Alternative AA methods and their comparison with traditional MSAA*

I'd like to say that this is my favorite thread on b3d, even though I dont grasp more than 10% of it when it goes down into caches and what not.

And I'll join Patsu on the plank, when and where can we expect to hear/see a talk about the GoW MLAA? :)
 
I never said bandwidth, my friend

You don't get streaming... neither the fact that bandwidth for moving 7MB is not the limiting factor especially over a time superior to 10ms.

You need to consider what is requirement of streaming.

Think about HD video playback (perfect streaming example) on your computer. If your CPU has small cache, even a fast CPU can have poor performance. If your CPU has large cache then playback will be smooth.

This has nothing to do with "bandwidth" but what you can maybe call efficiency.
 
Actually, how useful is a large cache for decoding a video, say... H.264. Is it done in the GPU these days or CPU ?
 
You need to consider what is requirement of streaming.

Think about HD video playback (perfect streaming example) on your computer. If your CPU has small cache, even a fast CPU can have poor performance. If your CPU has large cache then playback will be smooth.

Actually larger cache was not equal to better perfomance in games nor decoding but it could be.
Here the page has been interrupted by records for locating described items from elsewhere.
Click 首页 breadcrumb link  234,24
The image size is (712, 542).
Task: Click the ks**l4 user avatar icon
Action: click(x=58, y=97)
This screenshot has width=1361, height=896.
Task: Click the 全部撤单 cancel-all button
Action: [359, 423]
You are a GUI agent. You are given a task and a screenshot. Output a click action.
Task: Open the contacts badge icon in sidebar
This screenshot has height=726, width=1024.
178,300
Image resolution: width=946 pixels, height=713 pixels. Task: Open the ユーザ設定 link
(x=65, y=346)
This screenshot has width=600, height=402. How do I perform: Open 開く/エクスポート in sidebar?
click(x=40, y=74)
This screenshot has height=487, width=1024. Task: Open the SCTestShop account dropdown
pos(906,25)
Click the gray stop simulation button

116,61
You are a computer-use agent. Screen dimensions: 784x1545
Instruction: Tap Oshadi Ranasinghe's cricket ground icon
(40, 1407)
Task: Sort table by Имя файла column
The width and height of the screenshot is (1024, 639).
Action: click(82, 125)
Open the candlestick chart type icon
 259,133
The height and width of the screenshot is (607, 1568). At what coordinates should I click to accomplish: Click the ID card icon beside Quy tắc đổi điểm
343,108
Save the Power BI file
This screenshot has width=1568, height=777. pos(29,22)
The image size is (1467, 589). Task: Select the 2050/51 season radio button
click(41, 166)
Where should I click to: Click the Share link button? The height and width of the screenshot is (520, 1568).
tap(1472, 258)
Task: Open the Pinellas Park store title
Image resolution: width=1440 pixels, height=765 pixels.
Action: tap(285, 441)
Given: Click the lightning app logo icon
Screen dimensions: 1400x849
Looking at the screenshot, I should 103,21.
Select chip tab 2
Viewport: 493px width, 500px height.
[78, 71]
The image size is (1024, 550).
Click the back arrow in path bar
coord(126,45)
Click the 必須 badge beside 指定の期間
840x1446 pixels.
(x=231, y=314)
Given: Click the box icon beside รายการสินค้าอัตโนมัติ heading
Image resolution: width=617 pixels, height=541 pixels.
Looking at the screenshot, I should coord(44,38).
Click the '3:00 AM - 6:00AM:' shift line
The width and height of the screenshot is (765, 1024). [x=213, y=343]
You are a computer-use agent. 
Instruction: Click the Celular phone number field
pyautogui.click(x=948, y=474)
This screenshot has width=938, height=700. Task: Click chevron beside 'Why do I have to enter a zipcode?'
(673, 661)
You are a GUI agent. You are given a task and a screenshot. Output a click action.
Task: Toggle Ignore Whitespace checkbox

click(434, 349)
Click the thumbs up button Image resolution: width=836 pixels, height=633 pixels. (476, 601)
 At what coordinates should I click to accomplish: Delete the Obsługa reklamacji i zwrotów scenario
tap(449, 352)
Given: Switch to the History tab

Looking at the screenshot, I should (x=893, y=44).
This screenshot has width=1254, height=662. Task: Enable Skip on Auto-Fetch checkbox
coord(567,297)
Remember P4, A64 era?

I even compared perfomance between 2 CPUs clocked at same speed with same architecture but one had twice the L2 cache but got at best 5-10% perfomance improvement for a wide range of applications.
 
P4

Actually larger cache was not equal to better perfomance in games nor decoding but it could be. Remember P4, A64 era?

I even compared perfomance between 2 CPUs clocked at same speed with same architecture but one had twice the L2 cache but got at best 5-10% perfomance improvement for a wide range of applications.

Actually Celeron and P4 is perfect example for this kind of application (streaming video processing) while doing other tasks.
 
Actually Celeron and P4 is perfect example for this kind of application (streaming video processing) while doing other tasks.

Maybe it helped out a bit but they still underperformed greatly clock by clock vs the A64 in games to decoding to multi tasking. The A64 having much less L2 cache.

Actually, how useful is a large cache for decoding a video, say... H.264. Is it done in the GPU these days or CPU ?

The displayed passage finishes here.